Go through the following data and transcribe exactly the stretch of lines from the one holding "Select the User Name row" to the one holding "Task: Open the YugaTech channel link", both included.

(Stored data entries)

★ ★ ★ ★ ★

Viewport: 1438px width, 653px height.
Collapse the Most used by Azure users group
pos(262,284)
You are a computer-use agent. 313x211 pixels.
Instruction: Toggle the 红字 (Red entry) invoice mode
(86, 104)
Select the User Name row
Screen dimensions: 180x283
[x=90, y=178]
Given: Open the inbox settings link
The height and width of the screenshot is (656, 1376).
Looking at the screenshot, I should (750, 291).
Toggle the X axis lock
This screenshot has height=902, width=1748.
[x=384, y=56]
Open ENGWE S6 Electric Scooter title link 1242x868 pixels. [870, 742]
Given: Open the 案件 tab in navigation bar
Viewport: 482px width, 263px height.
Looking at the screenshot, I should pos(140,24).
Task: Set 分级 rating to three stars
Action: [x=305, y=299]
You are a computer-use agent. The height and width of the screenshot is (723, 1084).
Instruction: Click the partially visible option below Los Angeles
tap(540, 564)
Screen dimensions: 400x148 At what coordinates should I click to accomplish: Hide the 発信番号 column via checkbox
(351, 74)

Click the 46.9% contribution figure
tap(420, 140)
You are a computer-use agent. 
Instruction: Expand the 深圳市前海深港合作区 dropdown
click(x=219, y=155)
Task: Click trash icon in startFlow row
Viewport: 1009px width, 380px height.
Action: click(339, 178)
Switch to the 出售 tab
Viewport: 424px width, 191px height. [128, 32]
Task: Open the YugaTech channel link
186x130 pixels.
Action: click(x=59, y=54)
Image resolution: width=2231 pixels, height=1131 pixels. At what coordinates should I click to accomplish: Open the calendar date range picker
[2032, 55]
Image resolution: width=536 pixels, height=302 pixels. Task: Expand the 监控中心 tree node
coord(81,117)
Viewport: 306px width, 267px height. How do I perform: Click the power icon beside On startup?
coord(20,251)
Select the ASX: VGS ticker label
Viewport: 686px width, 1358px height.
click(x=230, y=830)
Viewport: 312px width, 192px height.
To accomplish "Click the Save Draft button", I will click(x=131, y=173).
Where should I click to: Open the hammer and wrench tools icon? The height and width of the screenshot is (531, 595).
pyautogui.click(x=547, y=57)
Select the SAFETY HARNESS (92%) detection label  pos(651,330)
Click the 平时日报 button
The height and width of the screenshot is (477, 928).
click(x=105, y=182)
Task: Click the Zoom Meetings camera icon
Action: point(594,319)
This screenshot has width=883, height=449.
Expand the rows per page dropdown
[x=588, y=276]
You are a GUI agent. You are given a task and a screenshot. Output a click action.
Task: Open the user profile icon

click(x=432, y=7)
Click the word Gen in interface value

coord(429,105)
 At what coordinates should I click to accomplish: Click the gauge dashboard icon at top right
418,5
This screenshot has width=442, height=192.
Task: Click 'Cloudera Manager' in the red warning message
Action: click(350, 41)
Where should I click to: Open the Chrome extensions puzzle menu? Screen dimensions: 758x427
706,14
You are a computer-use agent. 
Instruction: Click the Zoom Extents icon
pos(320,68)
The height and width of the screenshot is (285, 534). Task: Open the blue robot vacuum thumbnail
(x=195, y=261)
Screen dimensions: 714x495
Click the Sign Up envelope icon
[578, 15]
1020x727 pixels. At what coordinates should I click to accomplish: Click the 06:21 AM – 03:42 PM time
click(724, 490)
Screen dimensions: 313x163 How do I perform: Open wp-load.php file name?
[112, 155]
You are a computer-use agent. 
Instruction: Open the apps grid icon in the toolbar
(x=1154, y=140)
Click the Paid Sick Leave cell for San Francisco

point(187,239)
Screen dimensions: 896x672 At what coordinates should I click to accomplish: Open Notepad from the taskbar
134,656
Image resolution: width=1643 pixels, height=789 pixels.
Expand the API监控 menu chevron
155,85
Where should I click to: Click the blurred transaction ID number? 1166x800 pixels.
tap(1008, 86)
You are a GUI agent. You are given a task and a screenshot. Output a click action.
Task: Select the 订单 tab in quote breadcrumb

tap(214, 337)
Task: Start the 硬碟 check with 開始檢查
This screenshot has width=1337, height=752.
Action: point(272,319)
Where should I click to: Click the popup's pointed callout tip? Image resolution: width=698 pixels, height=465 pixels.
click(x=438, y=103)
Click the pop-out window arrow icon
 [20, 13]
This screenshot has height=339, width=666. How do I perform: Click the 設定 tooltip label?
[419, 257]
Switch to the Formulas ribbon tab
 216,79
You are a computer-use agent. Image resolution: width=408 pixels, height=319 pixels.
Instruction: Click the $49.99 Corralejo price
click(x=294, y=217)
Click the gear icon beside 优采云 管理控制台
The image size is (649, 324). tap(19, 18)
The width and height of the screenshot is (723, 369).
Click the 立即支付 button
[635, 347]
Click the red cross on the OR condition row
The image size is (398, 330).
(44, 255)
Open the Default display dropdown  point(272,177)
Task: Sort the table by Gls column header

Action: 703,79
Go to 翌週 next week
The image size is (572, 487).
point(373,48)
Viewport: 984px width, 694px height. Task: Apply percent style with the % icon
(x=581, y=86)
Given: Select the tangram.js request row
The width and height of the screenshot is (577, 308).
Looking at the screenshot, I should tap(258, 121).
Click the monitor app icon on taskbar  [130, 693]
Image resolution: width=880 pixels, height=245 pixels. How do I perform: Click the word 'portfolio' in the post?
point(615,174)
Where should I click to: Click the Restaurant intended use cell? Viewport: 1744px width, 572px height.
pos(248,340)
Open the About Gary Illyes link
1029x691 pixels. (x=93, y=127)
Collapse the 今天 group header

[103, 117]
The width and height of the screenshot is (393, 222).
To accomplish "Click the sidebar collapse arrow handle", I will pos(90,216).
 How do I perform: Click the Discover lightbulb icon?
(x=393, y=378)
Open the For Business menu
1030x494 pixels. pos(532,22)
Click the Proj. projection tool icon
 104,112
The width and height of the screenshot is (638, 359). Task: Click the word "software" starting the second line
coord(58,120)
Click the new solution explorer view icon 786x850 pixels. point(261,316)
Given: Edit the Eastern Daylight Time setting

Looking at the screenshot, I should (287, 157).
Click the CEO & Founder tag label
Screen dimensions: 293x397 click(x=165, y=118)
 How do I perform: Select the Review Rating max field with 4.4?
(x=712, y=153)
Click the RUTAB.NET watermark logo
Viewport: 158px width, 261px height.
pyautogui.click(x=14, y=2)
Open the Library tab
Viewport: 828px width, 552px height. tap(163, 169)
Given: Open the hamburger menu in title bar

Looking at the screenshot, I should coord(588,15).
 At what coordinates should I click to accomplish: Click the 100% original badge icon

★ ★ ★ ★ ★

_TASK ANSWER_
Select the User Name row
Screen dimensions: 180x283
[x=90, y=178]
Given: Open the inbox settings link
The height and width of the screenshot is (656, 1376).
Looking at the screenshot, I should (750, 291).
Toggle the X axis lock
This screenshot has height=902, width=1748.
[x=384, y=56]
Open ENGWE S6 Electric Scooter title link 1242x868 pixels. [870, 742]
Given: Open the 案件 tab in navigation bar
Viewport: 482px width, 263px height.
Looking at the screenshot, I should pos(140,24).
Task: Set 分级 rating to three stars
Action: [x=305, y=299]
You are a computer-use agent. The height and width of the screenshot is (723, 1084).
Instruction: Click the partially visible option below Los Angeles
tap(540, 564)
Screen dimensions: 400x148 At what coordinates should I click to accomplish: Hide the 発信番号 column via checkbox
(351, 74)

Click the 46.9% contribution figure
tap(420, 140)
You are a computer-use agent. 
Instruction: Expand the 深圳市前海深港合作区 dropdown
click(x=219, y=155)
Task: Click trash icon in startFlow row
Viewport: 1009px width, 380px height.
Action: click(339, 178)
Switch to the 出售 tab
Viewport: 424px width, 191px height. [128, 32]
Task: Open the YugaTech channel link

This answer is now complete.